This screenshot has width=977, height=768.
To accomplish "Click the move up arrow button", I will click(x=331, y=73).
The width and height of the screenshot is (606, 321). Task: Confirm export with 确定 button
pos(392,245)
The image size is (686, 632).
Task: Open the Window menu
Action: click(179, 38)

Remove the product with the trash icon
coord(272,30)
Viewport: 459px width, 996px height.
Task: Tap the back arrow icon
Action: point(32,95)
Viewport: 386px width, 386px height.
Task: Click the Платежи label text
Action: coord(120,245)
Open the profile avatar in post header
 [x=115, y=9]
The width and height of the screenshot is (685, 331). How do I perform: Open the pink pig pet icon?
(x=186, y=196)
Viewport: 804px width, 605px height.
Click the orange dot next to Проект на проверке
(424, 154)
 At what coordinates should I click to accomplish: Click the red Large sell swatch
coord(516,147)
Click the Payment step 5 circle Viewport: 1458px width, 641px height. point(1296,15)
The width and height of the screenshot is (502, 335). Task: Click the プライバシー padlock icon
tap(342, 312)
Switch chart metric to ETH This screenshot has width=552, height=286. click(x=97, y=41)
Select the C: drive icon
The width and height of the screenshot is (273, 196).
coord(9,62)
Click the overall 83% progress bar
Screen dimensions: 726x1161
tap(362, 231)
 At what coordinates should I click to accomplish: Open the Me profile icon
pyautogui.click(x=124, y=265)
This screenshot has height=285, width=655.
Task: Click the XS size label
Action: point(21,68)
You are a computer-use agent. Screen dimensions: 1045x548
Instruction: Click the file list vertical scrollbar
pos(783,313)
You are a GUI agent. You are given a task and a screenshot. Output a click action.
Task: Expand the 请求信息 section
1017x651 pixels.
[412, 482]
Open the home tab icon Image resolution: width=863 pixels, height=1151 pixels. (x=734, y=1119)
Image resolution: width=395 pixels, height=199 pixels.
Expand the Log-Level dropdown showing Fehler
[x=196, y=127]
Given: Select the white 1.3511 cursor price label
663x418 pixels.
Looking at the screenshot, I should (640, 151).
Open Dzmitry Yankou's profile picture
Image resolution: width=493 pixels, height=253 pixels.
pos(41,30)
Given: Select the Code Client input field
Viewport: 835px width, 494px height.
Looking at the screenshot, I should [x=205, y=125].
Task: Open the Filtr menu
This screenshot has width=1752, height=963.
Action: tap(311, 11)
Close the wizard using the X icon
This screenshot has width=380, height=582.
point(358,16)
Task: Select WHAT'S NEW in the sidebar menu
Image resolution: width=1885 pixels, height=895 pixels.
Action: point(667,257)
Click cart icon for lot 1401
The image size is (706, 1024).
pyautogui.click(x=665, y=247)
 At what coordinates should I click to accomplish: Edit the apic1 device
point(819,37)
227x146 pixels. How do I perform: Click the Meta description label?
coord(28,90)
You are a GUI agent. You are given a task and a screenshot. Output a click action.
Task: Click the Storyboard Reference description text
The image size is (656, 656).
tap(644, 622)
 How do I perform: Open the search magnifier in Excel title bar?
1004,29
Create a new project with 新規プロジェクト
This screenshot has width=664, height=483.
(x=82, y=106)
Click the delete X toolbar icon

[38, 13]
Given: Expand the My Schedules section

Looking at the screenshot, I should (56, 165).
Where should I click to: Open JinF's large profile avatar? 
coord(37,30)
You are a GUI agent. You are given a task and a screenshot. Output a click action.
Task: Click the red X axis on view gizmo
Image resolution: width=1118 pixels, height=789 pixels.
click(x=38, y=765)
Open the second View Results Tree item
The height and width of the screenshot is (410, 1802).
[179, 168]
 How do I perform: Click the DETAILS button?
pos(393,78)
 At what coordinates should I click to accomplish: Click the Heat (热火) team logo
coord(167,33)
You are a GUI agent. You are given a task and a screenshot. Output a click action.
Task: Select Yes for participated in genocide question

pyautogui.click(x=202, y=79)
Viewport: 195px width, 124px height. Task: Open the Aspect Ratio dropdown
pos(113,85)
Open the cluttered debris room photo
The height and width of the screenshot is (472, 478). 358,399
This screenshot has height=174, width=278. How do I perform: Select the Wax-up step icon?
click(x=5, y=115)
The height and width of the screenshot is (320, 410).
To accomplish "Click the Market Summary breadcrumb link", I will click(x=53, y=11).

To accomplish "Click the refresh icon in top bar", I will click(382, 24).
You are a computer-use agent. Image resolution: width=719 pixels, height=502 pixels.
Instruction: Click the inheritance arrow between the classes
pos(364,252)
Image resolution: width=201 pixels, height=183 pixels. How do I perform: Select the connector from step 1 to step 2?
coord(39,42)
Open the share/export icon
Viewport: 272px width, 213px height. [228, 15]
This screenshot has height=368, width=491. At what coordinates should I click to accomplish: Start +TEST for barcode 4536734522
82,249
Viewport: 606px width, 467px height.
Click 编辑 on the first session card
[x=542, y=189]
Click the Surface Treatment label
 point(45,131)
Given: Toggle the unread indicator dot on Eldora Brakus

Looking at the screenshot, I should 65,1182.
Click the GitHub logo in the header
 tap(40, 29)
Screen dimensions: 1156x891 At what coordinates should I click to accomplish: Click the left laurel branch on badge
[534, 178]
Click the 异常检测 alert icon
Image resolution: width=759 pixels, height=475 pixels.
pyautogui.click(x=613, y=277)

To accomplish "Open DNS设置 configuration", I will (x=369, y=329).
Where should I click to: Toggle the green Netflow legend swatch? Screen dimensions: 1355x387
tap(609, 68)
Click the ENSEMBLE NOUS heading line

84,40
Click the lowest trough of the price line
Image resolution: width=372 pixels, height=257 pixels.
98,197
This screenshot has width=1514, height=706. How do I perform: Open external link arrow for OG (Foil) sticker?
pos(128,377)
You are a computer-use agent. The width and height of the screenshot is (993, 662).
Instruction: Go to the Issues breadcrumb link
◇ ◇ ◇ ◇
■ **What you have to do**: Give all the lines above again, exactly.

■ **The completed task**:
This screenshot has width=977, height=768.
To accomplish "Click the move up arrow button", I will click(x=331, y=73).
The width and height of the screenshot is (606, 321). Task: Confirm export with 确定 button
pos(392,245)
The image size is (686, 632).
Task: Open the Window menu
Action: click(179, 38)

Remove the product with the trash icon
coord(272,30)
Viewport: 459px width, 996px height.
Task: Tap the back arrow icon
Action: point(32,95)
Viewport: 386px width, 386px height.
Task: Click the Платежи label text
Action: coord(120,245)
Open the profile avatar in post header
 [x=115, y=9]
The width and height of the screenshot is (685, 331). How do I perform: Open the pink pig pet icon?
(x=186, y=196)
Viewport: 804px width, 605px height.
Click the orange dot next to Проект на проверке
(424, 154)
 At what coordinates should I click to accomplish: Click the red Large sell swatch
coord(516,147)
Click the Payment step 5 circle Viewport: 1458px width, 641px height. point(1296,15)
The width and height of the screenshot is (502, 335). Task: Click the プライバシー padlock icon
tap(342, 312)
Switch chart metric to ETH This screenshot has width=552, height=286. click(x=97, y=41)
Select the C: drive icon
The width and height of the screenshot is (273, 196).
coord(9,62)
Click the overall 83% progress bar
Screen dimensions: 726x1161
tap(362, 231)
 At what coordinates should I click to accomplish: Open the Me profile icon
pyautogui.click(x=124, y=265)
This screenshot has height=285, width=655.
Task: Click the XS size label
Action: point(21,68)
You are a computer-use agent. Screen dimensions: 1045x548
Instruction: Click the file list vertical scrollbar
pos(783,313)
You are a GUI agent. You are given a task and a screenshot. Output a click action.
Task: Expand the 请求信息 section
1017x651 pixels.
[412, 482]
Open the home tab icon Image resolution: width=863 pixels, height=1151 pixels. (x=734, y=1119)
Image resolution: width=395 pixels, height=199 pixels.
Expand the Log-Level dropdown showing Fehler
[x=196, y=127]
Given: Select the white 1.3511 cursor price label
663x418 pixels.
Looking at the screenshot, I should (640, 151).
Open Dzmitry Yankou's profile picture
Image resolution: width=493 pixels, height=253 pixels.
pos(41,30)
Given: Select the Code Client input field
Viewport: 835px width, 494px height.
Looking at the screenshot, I should [x=205, y=125].
Task: Open the Filtr menu
This screenshot has width=1752, height=963.
Action: tap(311, 11)
Close the wizard using the X icon
This screenshot has width=380, height=582.
point(358,16)
Task: Select WHAT'S NEW in the sidebar menu
Image resolution: width=1885 pixels, height=895 pixels.
Action: point(667,257)
Click cart icon for lot 1401
The image size is (706, 1024).
pyautogui.click(x=665, y=247)
 At what coordinates should I click to accomplish: Edit the apic1 device
point(819,37)
227x146 pixels. How do I perform: Click the Meta description label?
coord(28,90)
You are a GUI agent. You are given a task and a screenshot. Output a click action.
Task: Click the Storyboard Reference description text
The image size is (656, 656).
tap(644, 622)
 How do I perform: Open the search magnifier in Excel title bar?
1004,29
Create a new project with 新規プロジェクト
This screenshot has width=664, height=483.
(x=82, y=106)
Click the delete X toolbar icon

[38, 13]
Given: Expand the My Schedules section

Looking at the screenshot, I should (56, 165).
Where should I click to: Open JinF's large profile avatar? 
coord(37,30)
You are a GUI agent. You are given a task and a screenshot. Output a click action.
Task: Click the red X axis on view gizmo
Image resolution: width=1118 pixels, height=789 pixels.
click(x=38, y=765)
Open the second View Results Tree item
The height and width of the screenshot is (410, 1802).
[179, 168]
 How do I perform: Click the DETAILS button?
pos(393,78)
 At what coordinates should I click to accomplish: Click the Heat (热火) team logo
coord(167,33)
You are a GUI agent. You are given a task and a screenshot. Output a click action.
Task: Select Yes for participated in genocide question

pyautogui.click(x=202, y=79)
Viewport: 195px width, 124px height. Task: Open the Aspect Ratio dropdown
pos(113,85)
Open the cluttered debris room photo
The height and width of the screenshot is (472, 478). 358,399
This screenshot has height=174, width=278. How do I perform: Select the Wax-up step icon?
click(x=5, y=115)
The height and width of the screenshot is (320, 410).
To accomplish "Click the Market Summary breadcrumb link", I will click(x=53, y=11).

To accomplish "Click the refresh icon in top bar", I will click(382, 24).
You are a computer-use agent. Image resolution: width=719 pixels, height=502 pixels.
Instruction: Click the inheritance arrow between the classes
pos(364,252)
Image resolution: width=201 pixels, height=183 pixels. How do I perform: Select the connector from step 1 to step 2?
coord(39,42)
Open the share/export icon
Viewport: 272px width, 213px height. [228, 15]
This screenshot has height=368, width=491. At what coordinates should I click to accomplish: Start +TEST for barcode 4536734522
82,249
Viewport: 606px width, 467px height.
Click 编辑 on the first session card
[x=542, y=189]
Click the Surface Treatment label
 point(45,131)
Given: Toggle the unread indicator dot on Eldora Brakus

Looking at the screenshot, I should 65,1182.
Click the GitHub logo in the header
 tap(40, 29)
Screen dimensions: 1156x891 At what coordinates should I click to accomplish: Click the left laurel branch on badge
[534, 178]
Click the 异常检测 alert icon
Image resolution: width=759 pixels, height=475 pixels.
pyautogui.click(x=613, y=277)

To accomplish "Open DNS设置 configuration", I will (x=369, y=329).
Where should I click to: Toggle the green Netflow legend swatch? Screen dimensions: 1355x387
tap(609, 68)
Click the ENSEMBLE NOUS heading line

84,40
Click the lowest trough of the price line
Image resolution: width=372 pixels, height=257 pixels.
98,197
This screenshot has width=1514, height=706. How do I perform: Open external link arrow for OG (Foil) sticker?
pos(128,377)
You are a computer-use agent. The width and height of the screenshot is (993, 662).
Instruction: Go to the Issues breadcrumb link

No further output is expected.